POLITIK
30/11/2015 06:19 CET | Aktualisiert 18/01/2016 08:54 CET

4 Zahlen zeigen, wie schlecht es um den Ausbildungsmarkt im Osten steht

dpa

Sterbende Städte, pöbelnde Wutbürger, düstere Jobaussichten - auch 26 Jahre nach dem Mauerfall haben viele Deutsche ein schlechtes Bild vom Osten der Republik. Eine Umfrage des Meinungsforschungsinstituts YouGov hatte zuletzt sogar ergeben, dass etwa ein Viertel der Deutschen die Wiedervereinigung für einen Fehler hält.

Eine am Montag vorgestellte Studie der Bertelsmann-Stiftung dürfte die Debatte um ein gefährliches Ost-West-Gefälle in Deutschland zusätzlich anheizen.

Demnach bilden in den östlichen Flächenländern immer weniger Unternehmen aus - und noch viel besorgniserregender: Auch die Bewerberzahlen brechen dort dramatischer ein als in anderen Teilen Deutschlands.

Droht dem Osten ein wirtschaftlicher Tod auf Raten? Vier Zahlen aus dem "Ländermonitor berufliche Bildung" verdeutlichen jedenfalls, dass die Zukunftsaussichten in Sachsen, Thüringen & Co. derzeit alles andere als rosig sind:

  • Insgesamt ist das Angebot an Ausbildungsplätzen im Osten zwischen 2007 und 2013 um fast 40 Prozent geschrumpft. Zum Vergleich: Bundesweit waren es im selben Zeitraum rund 13 Prozent.

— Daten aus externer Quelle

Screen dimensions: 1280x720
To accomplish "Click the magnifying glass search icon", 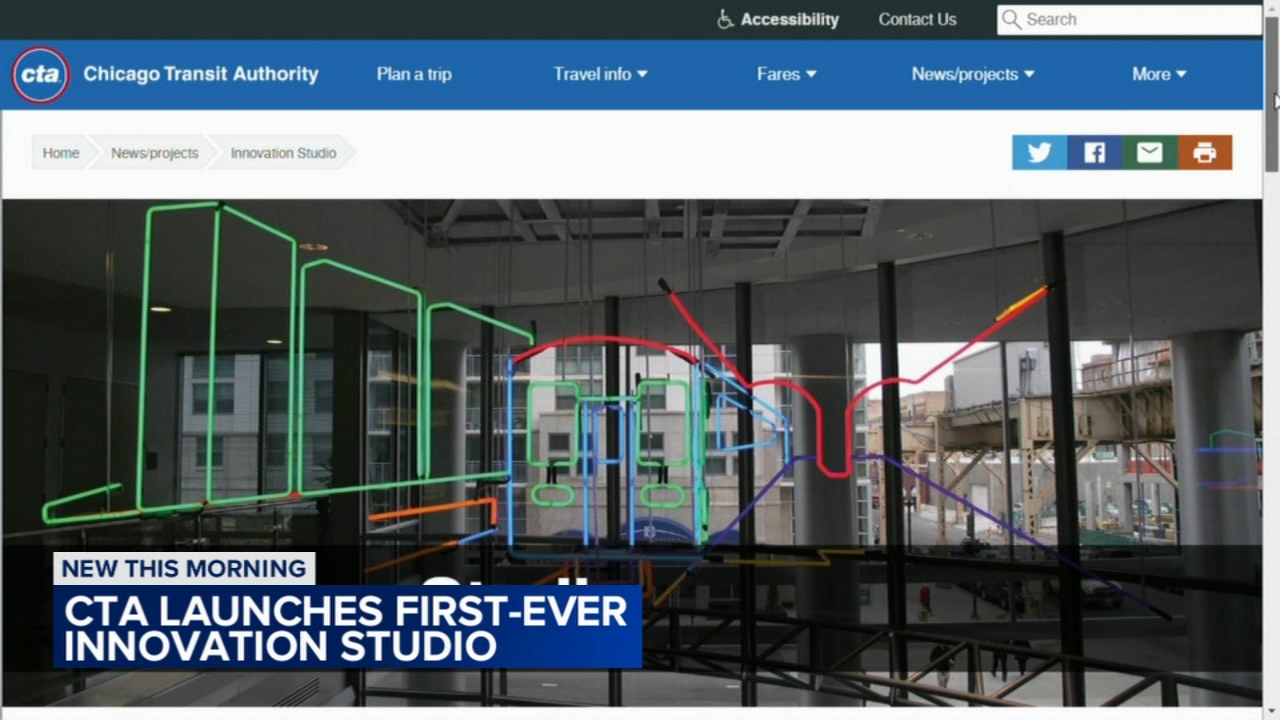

  • Auch bei der Zahl der Bewerber legt die Studie ein starkes Ost-West-Gefälle offen: Im Osten brach die Zahl der Interessenten um 47 Prozent ein, in den westlichen Bundesländern ging sie derweil lediglich um 13 Prozent zurück.

  • Zudem schlage der demografische Wandel im Osten noch stärker zu als im Westen, erklären die Experten der Stiftung. So sei die Bevölkerung im besonders ausbildungsrelevanten Alter zwischen 15 und 24 Jahren im Osten in den letzten zehn Jahren um ein Drittel geschrumpft, im Westen war der Rückgang mit unter 20 Prozent weniger dramatisch.

  • Im Osten fällt zudem besonders stark ins Gewicht, dass gerade kleine Betriebe sich zunehmend aus der Ausbildung zurückziehen. Von den Unternehmen mit maximal fünf Mitarbeitern haben etwa in Mecklenburg-Vorpommern, Sachsen und Thüringen weniger als fünf Prozent überhaupt noch Lehrlinge. In den westlichen Bundesländern ist die Quote bei den Kleinstbetrieben auch rückläufig - aber immerhin doppelt so hoch.

Den Osten wirtschaftlich abzuschreiben, wäre jedoch falsch. Fakt ist nämlich auch: In Sachsen, Thüringen und Mecklenburg-Vorpommern leben bundesweit die meisten 20- bis 24-Jährigen mit qualifizierter Schulbildung. Mehr als 80 Prozent haben dort einen Abschluss des Sekundarbereichs II, also mindestens Fachabitur.

Auch Brandenburg und Sachsen-Anhalt liegen über dem Bundesschnitt. Allerdings kommen aus Mecklenburg-Vorpommern und Sachsen-Anhalt auch die meisten Hauptschulabbrecher.

Einzelne Städte wie Jena, Potsdam, Leipzig und Dresden haben zudem in den vergangenen Jahren die demografische Trendwende geschafft. Die ländlichen Regionen dagegen schrumpfen weiter, vor allem im Norden und Osten.